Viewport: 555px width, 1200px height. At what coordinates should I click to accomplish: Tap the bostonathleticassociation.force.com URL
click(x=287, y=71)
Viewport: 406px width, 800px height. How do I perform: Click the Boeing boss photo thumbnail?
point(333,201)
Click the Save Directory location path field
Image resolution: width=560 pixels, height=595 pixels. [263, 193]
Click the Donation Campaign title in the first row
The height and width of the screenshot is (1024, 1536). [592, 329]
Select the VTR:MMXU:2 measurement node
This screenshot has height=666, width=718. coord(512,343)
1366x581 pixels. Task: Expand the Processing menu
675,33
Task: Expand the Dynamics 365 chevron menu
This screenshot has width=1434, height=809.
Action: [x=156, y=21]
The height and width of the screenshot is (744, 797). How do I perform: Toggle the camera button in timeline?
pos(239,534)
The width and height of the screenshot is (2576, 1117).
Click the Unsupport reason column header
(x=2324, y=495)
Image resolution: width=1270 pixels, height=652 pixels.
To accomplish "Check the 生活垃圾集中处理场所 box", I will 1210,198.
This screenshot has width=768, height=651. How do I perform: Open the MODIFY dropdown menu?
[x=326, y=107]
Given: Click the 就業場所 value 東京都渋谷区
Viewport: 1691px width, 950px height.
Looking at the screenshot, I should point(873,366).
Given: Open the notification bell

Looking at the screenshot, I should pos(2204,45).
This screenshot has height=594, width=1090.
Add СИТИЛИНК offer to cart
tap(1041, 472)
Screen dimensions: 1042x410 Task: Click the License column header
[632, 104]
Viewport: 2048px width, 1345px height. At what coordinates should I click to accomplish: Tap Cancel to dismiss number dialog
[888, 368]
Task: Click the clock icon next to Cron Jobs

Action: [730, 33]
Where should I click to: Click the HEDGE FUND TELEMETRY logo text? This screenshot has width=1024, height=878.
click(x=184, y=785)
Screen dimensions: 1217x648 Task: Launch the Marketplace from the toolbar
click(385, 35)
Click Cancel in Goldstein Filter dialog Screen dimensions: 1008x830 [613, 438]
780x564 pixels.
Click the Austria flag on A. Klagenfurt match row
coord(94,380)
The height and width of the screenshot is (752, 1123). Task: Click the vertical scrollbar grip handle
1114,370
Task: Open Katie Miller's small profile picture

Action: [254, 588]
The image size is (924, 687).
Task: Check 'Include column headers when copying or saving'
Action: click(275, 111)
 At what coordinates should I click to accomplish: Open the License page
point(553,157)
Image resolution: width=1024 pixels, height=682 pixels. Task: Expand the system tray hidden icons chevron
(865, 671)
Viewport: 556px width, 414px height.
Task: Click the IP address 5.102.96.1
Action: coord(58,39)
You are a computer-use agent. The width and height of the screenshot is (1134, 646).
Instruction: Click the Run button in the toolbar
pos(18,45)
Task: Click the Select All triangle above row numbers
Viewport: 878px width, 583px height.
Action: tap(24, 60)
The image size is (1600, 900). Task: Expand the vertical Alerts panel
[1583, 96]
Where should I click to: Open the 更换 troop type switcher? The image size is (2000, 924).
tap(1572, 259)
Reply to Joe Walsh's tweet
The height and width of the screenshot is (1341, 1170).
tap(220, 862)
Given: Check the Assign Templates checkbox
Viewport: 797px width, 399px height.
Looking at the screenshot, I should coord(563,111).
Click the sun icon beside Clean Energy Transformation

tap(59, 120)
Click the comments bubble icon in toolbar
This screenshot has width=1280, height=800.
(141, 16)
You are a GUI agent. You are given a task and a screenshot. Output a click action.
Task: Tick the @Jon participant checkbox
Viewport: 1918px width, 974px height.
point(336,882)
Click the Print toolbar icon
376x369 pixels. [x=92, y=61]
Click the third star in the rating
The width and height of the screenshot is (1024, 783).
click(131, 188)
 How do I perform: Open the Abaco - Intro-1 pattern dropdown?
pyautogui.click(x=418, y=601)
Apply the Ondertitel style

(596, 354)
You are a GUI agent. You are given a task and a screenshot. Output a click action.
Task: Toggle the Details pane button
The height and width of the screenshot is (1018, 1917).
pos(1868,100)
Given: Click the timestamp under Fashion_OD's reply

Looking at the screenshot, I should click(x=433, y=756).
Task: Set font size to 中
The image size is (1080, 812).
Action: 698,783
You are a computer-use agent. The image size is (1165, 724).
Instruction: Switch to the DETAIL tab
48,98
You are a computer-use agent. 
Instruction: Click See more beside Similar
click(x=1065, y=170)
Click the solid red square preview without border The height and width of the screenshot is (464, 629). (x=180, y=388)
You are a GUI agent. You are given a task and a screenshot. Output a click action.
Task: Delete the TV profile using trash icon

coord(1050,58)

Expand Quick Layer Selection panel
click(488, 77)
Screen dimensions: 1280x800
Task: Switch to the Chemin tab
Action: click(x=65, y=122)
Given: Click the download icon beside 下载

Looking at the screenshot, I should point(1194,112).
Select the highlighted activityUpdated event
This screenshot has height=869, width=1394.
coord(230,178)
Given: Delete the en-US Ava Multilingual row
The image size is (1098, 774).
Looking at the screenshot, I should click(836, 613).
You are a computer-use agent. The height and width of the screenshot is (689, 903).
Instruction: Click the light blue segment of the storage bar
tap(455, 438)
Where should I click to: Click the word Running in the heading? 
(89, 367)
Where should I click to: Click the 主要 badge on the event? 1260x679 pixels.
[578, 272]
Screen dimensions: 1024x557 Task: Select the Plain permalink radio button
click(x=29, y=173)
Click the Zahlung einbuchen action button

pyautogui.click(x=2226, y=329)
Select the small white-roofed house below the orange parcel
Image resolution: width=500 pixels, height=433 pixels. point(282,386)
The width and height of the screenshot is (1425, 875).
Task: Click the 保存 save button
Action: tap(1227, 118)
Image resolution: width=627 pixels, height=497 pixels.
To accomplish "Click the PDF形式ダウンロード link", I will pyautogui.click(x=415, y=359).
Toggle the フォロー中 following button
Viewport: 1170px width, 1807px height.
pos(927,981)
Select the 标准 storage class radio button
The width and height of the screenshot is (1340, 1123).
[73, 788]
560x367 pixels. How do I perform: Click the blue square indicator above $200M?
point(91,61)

○ ○ ○

◆ **Goal of the exercise**:
State the number of lines in the records that include the string "computer", without any other words.

◆ **Task result**:
4